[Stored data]
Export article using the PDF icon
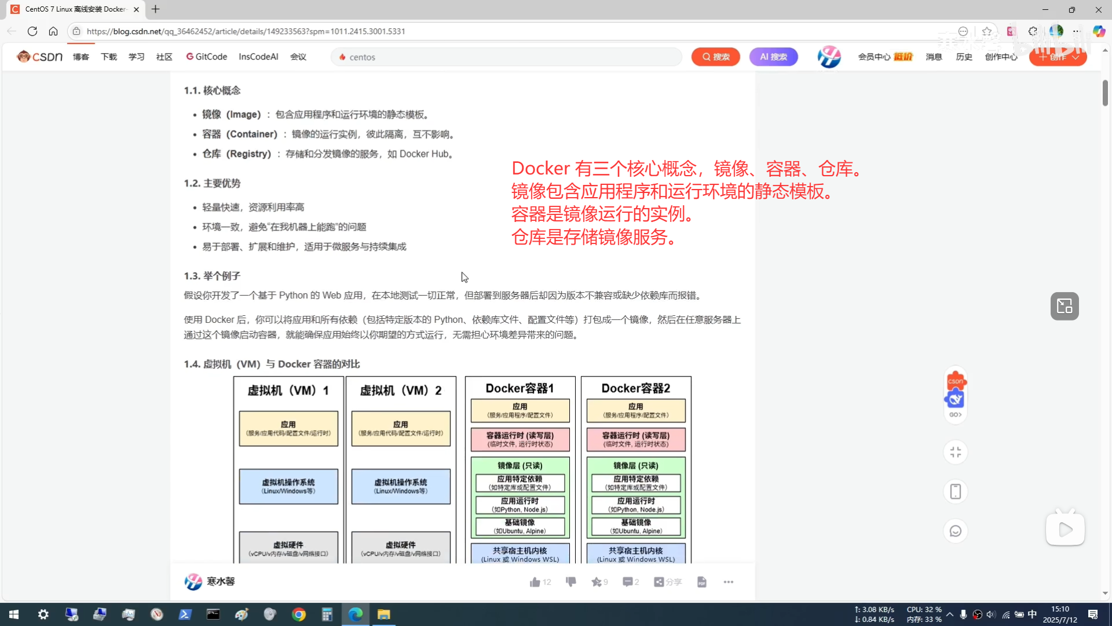Image resolution: width=1112 pixels, height=626 pixels. point(701,582)
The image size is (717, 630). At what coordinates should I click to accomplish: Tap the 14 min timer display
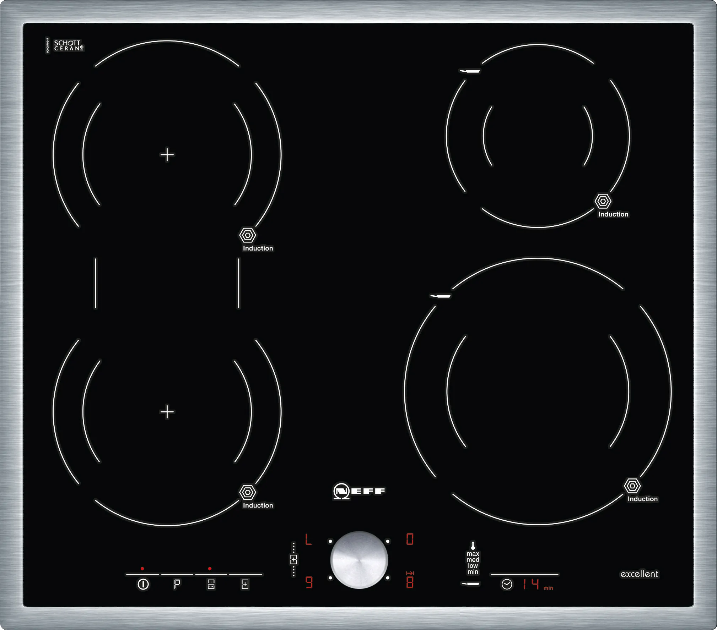tap(531, 584)
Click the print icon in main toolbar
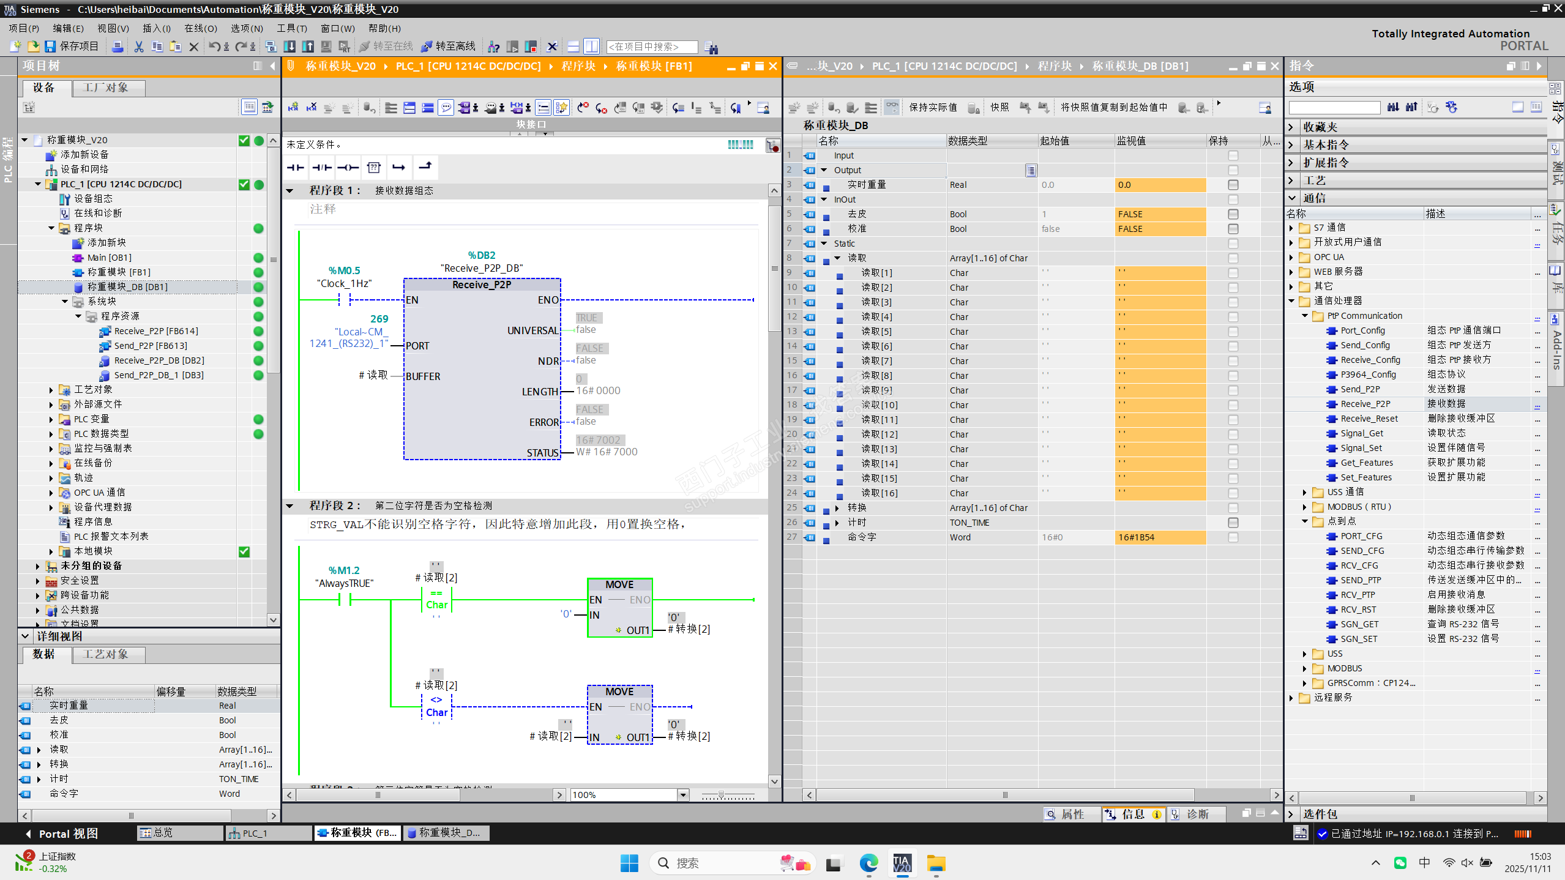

--- Exercise objective ---
What you give back should match the entries above exactly, except that pictures are dropped.

--- Task result ---
Export article using the PDF icon
Image resolution: width=1112 pixels, height=626 pixels. point(701,582)
The image size is (717, 630). At what coordinates should I click to accomplish: Tap the 14 min timer display
tap(531, 584)
Click the print icon in main toolbar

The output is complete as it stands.